In a Danish family with BCM, Ladekjaer-Mikkelsen et al. (1996) identified an isolated red pigment gene with deletion of exon 4 (300822.0005). The authors stated that this was the first intragenic deletion reported among the red and green pigment genes and that it represented a third mechanism underlying the development of BCM.

Ayyagari et al. (2000) studied 10 unrelated families segregating X-linked recessive BCM. Examination of affected individuals revealed progressive macular atrophy in a 56-year-old male patient and his 70-year-old carrier sister. In addition, 4 patients from 3 families had considerable unexplained residual photopic b-wave response on electroretinography (30 to 80% of the clinical low-normal value).
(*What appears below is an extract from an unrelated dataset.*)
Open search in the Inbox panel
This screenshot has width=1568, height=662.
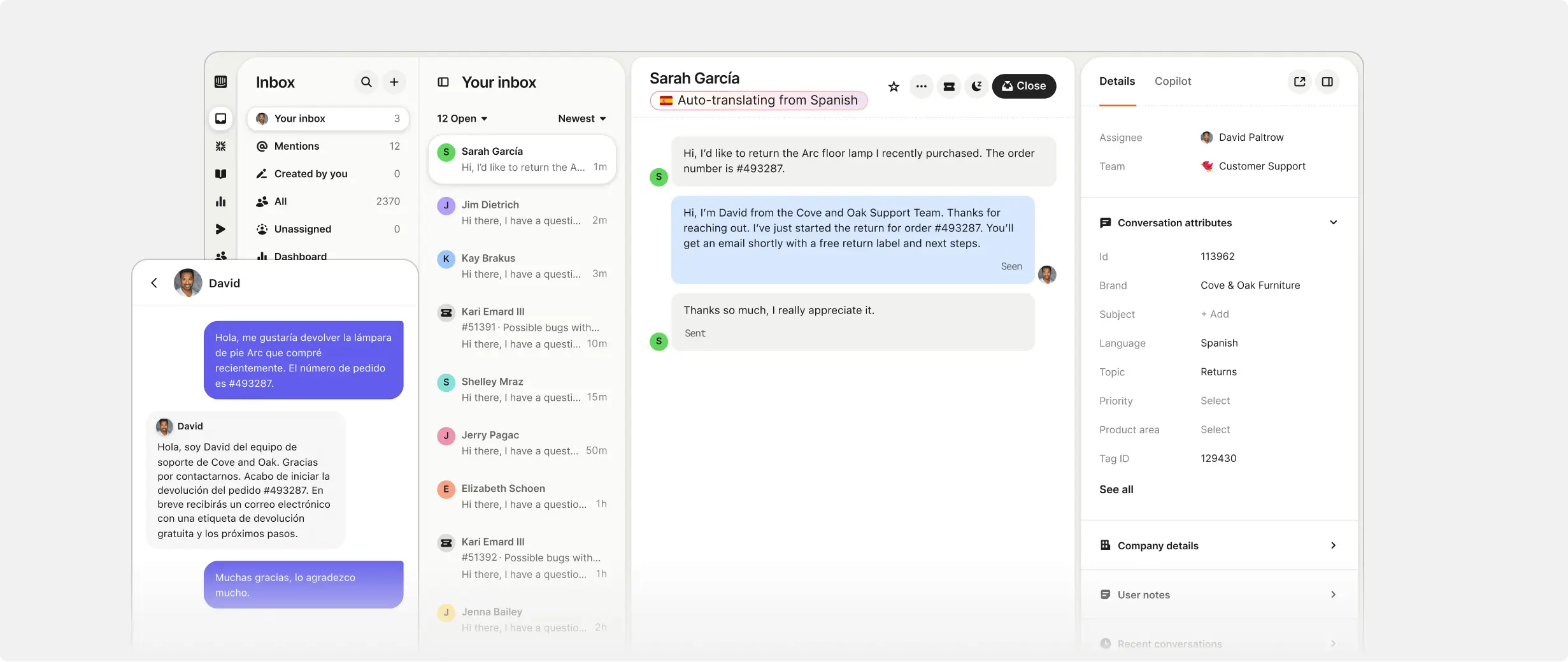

Nine of the 10 families had deletions in the upstream red pigment gene region ranging from 6.3 to 17.8 kb; all of the deletions included the 600-bp LCR and part or all of the red gene. The remaining family showed loss of all of the exons of the green pigment gene. Ayyagari et al. (2000) stated that they observed no association between the phenotypes and genotypes in these families.

Michaelides et al. (2005) studied 3 British families with X-linked recessive BCM, 2 of which showed evidence of progression of disease. In 1 of the pedigrees with progressive disease and in the family with typical BCM, the authors identified a single 5-prime-L/M-3-prime hybrid gene that also carried the C203R substitution in exon 4. In the remaining pedigree ('family A'), the mutational basis of the color vision defect was not identified.

Gardner et al. (2009) analyzed 3 British families with BCM, 1 of which was a family with a slowly progressive phenotype previously described by Michaelides et al. (2005) ('family A'). In all 3 families, genetic analysis revealed an unequal crossover within the opsin gene array and an inactivating mutation: in 1 family, affected individuals had a single 5-prime-L/M-3-prime hybrid gene with an inactivating C203R mutation, whereas in another family, 11-year-old adopted twin brothers with BCM had a C203R-inactivated hybrid gene followed by a second inactive gene. The family with documented progressive disease was found to have a single hybrid gene lacking exon 2.

Cone Dystrophy 5

In a 3-generation British family with X-linked progressive cone dystrophy mapping to Xq27.3, Gardner et al. (2010) demonstrated that the cone opsin gene array in affected members consisted of an LW gene containing a W177R (300821.0006) mutant MW exon 3, followed by an MW gene containing an identical W177R mutation in exon 3. Analysis of the intervening sequence flanking the mutant MW exon 3 of both genes indicated that W177R was transferred in a block of exon 3 sequence from the MW gene into the LW gene by gene conversion.